Il pleuvait à seaux ce matin dans ma région, alors pourquoi ne pas parler de chaudière ?
Les Européens qui débarquent au Québec s’étonneront d’entendre dire que leur voisin a arrosé un début d’incendie dans son garage avec une chaudière pleine d’eau. Car, pour les Européens, une chaudière n’est rien d’autre qu’un appareil de chauffage. Un récipient où l’on transforme de l’eau en vapeur afin de fournir de l’énergie.
Donc rien à voir avec un seau d’eau. Enfin presque. Le sens initial de l’expression, nous apprend Le Robert, est : « Récipient métallique où l’on fait chauffer, bouillir ou cuire. » Évidemment, on ne se sert pas d’un seau pour faire chauffer des aliments, mais peut-être que la notion de récipient est le lien ténu qui unit le seau et l’impropriété canadienne de chaudière.
Dans nos contrées, l’appareil de chauffage en question est appelé fournaise. Il s’agit d’une deuxième impropriété. Le Robert la signale : « Chaudière de chauffage central. »
À l’origine, une fournaise était un grand four où brûlait un feu ardent. Probablement qu’on s’en servait aussi pour chauffer les chaumières, ce qui expliquerait que les Anglais aient adopté le mot furnace, venant du français, pour désigner un appareil de chauffage. Force est de constater que lesdits appareils ont bien évolué depuis lors.
Les Canadiens chauffent donc leur maison avec des fournaises au gaz ou… à l’huile ! Autre énigme pour les Européens. Eux mettent du mazout dans leurs chaudières… Utiliser cette terminologie avec un représentant d’Esso, par exemple, risque de déboucher sur un dialogue ésotérique…
L’huile, parlons-en.
Les Américains utilisent le terme générique oil pour désigner ce que les Britanniques appellent petroleum. Le Britannique qui fait le plein va à une petrol station, tandis que l’Américain ira à une gas station.
La chaudière est pleine, arrêtons cette chronique ébouriffée du lundi matin.
Qu’un terme ait un usage au Canada différent de l’Europe, il n’est pas pour autant une impropriété. À la rigueur, on pourrait parler d’un régionalisme. C’est ainsi que le mot est caractérisé dans le dictionnaire du Centre national de ressources textuelles et lexicales:
https://www.cnrtl.fr/definition/chaudi%C3%A8re
4. Région. (Canada). Seau métallique. La mère s’est mise à voyager à la rivière avec une chaudière dans chaque main (HÉMON, Maria Chapdelaine,1916, p. 235).
Et pourquoi pas parler de québécisme? Et pour les lecteurs et lectrices d’un certain âge, on pourrait même parler de canadianisme de bon aloi?
Ce que je trouve un peu intrigant ici c’est qu’on parle en 2019 de mots largement critiqués pour les mêmes raisons dans le Dictionnaire des difficultés de la langue française au Canada publié en 1967 par le grammairien Gérard Dagenais. Faut-il croire que 52 ans plus tard, on fait les mêmes erreurs?
....
** ÉNONCÉ DE L'EXERCICE 1 **
D'après la chronique sur le mot chaudière, quel terme les Américains emploient-ils pour désigner ce que les Britanniques appellent petroleum ?
Le texte ci-dessus et les lignes qui suivent sont sans aucun lien.

(Extrait d'un fichier de données)
....
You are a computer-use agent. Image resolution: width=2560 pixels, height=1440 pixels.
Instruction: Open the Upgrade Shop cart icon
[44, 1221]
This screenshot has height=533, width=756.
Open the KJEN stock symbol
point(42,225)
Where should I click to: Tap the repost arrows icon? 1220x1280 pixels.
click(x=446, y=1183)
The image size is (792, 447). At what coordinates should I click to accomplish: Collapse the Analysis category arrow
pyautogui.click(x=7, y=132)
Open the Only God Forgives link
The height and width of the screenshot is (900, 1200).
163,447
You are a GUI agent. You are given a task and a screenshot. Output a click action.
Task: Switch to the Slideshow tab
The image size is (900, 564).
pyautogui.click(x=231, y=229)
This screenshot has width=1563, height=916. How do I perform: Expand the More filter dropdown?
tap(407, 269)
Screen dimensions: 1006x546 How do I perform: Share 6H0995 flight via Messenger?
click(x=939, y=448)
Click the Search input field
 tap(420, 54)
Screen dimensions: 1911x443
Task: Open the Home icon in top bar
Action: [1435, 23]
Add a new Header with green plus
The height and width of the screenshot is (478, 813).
....
** ÉNONCÉ DE L'EXERCICE 2 **
Présentez sous forme de liste numérotée les lignes des données fournies, en commençant à la ligne qui contient « This screenshot has width=1563, height=916. » et en vous arrêtant après celle qui contient « click(x=939, y=448) ». Omettez les lignes vides.

** RÉPONSE RÉDIGÉE 1 **
Le terme générique oil.

** RÉPONSE RÉDIGÉE 2 **
1. This screenshot has width=1563, height=916. How do I perform: Expand the More filter dropdown?
2. tap(407, 269)
3. Screen dimensions: 1006x546 How do I perform: Share 6H0995 flight via Messenger?
4. click(x=939, y=448)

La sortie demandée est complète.